— Begin Document segment —

To say that the provisions of the Digital Personal Data Protection Bill, 2022 are disappointing is an understatement.
Rather than building on the discourse over data protection that has taken place in India since the judgment of the Supreme Court in Justice (Retd) KS Puttaswamy vs Union of India (2017), it reduces the protections for an individuals’ data online to a near nullity.
Among the DPDP bill’s main defects: it allows the government vast, unguided powers to exempt itself and its agencies from the law; it leaves vague what kinds of personal data of data principals—persons to whom this data relates to—are protected and to what extent; and the duties it imposes on data fiduciaries—agencies which possess, collect and process data—are so minimal and vague, it will hardly make a difference to the way “big tech” operates in India. Perhaps, the biggest failing in the Bill is the complete lack of any feasible enforcement mechanism to address violations of the law.
While Clause 19 of the DPDP bill provides for the creation of a Data Protection Board of India, it is shorn of details on what such a Board will look like and what it will do. The board is not created by the law itself but proposed to be created by the government at some later point of time after the DPDP bill becomes law. Its composition is also not provided in the law, neither are the terms and conditions of the persons who will serve on such a board.
There’s a provision for a “chief executive” of the board but the DPDP bill is entirely silent on what the qualifications, powers and responsibilities of the individual who occupies this post will be.
This is an unsatisfactory way of drafting important laws such as this. It would have been one thing had the law set out rights and duties and left the same to be decided by the courts in accordance with civil procedure law and evidence law.
Courts enjoying constitutional status and the existing body of procedural and evidence laws having matured sufficiently, it would have given clarity to data principals on what remedies they have in case of a violation of the law by a data fiduciary.
Instead, the law mandates that the Board will be the sole body responsible for addressing violations of the law by data fiduciaries, and fails to provide clarity on what this board will look like and whether it will be capable of functioning independently and effectively.
The contrast with other legislations, which set up regulatory agencies, could not be more striking. Chapter II of the Securities and Exchange Board of India Act, 1992 details the composition of the SEBI in great detail, listing out how members will be appointed, removed, how meetings will be conducted, et al. Likewise, the Competition Act, 2002 for the Competition Commission of India and the Insolvency and Bankruptcy Code, 2016 for the Insolvency and Bankruptcy Board of India.
These are agencies vested with the power to enforce large, if not all parts of their respective laws and their composition, powers and functions are listed out in detail. They have a mix of legislative, executive and judicial powers and are well-equipped to exercise all.
Even in the previous iterations of the Personal Data Protection Bill, detailed provisions set out the composition and the functioning of what was called the “Data Protection Authority”.

— End Document segment —

*Given request:* Reproduce the part of the data protection bill commentary that begins at the words "Courts enjoying constitutional" and stops after "a data fiduciary.".

— Begin Stored data —

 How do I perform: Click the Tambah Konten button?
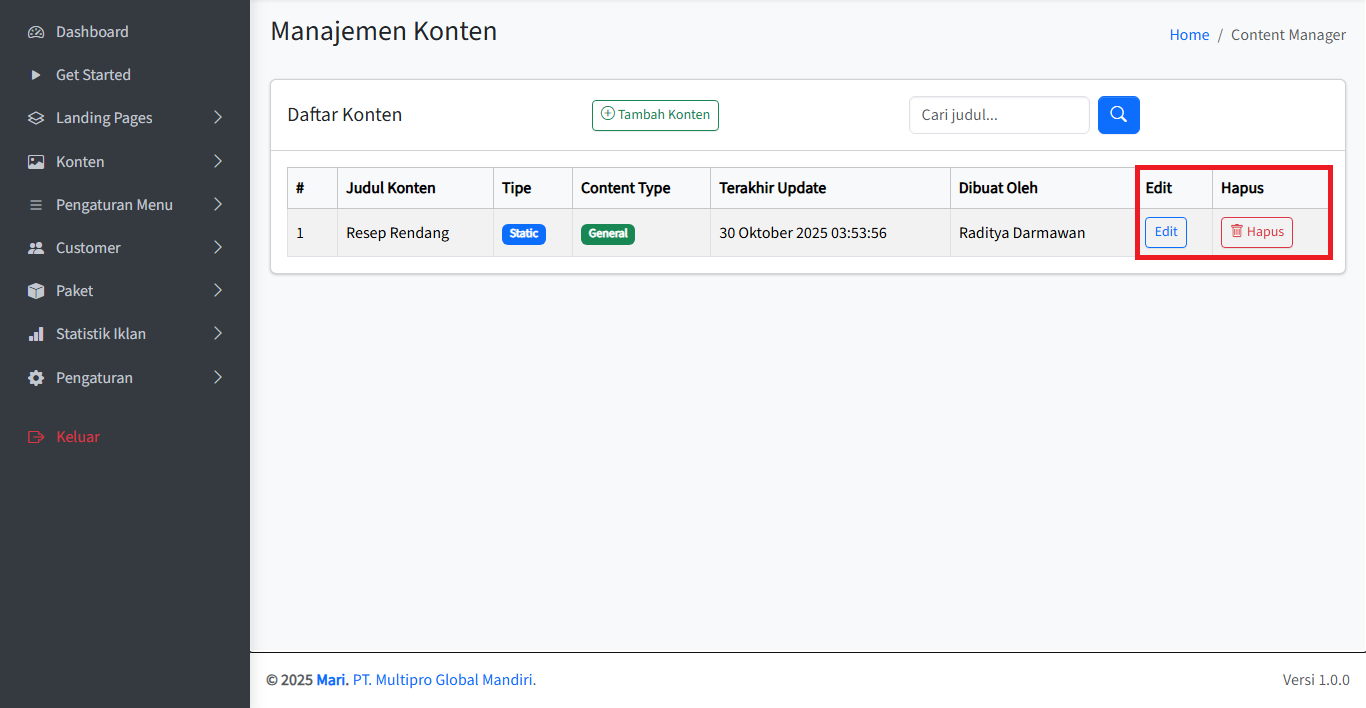click(655, 115)
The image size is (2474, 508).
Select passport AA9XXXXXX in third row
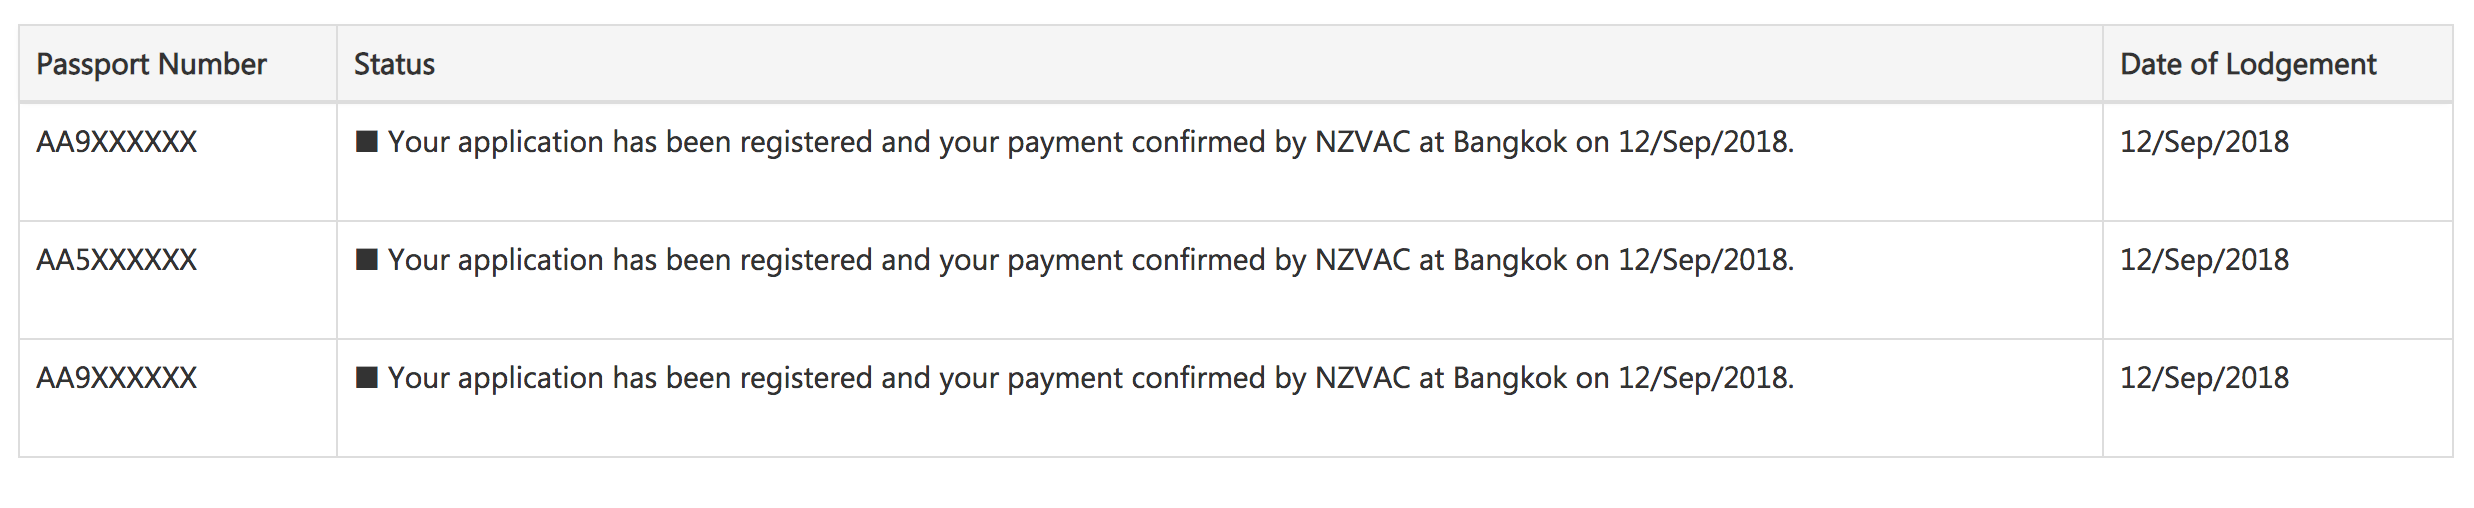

— End Stored data —

*Solution to the exercise:*
Courts enjoying constitutional status and the existing body of procedural and evidence laws having matured sufficiently, it would have given clarity to data principals on what remedies they have in case of a violation of the law by a data fiduciary.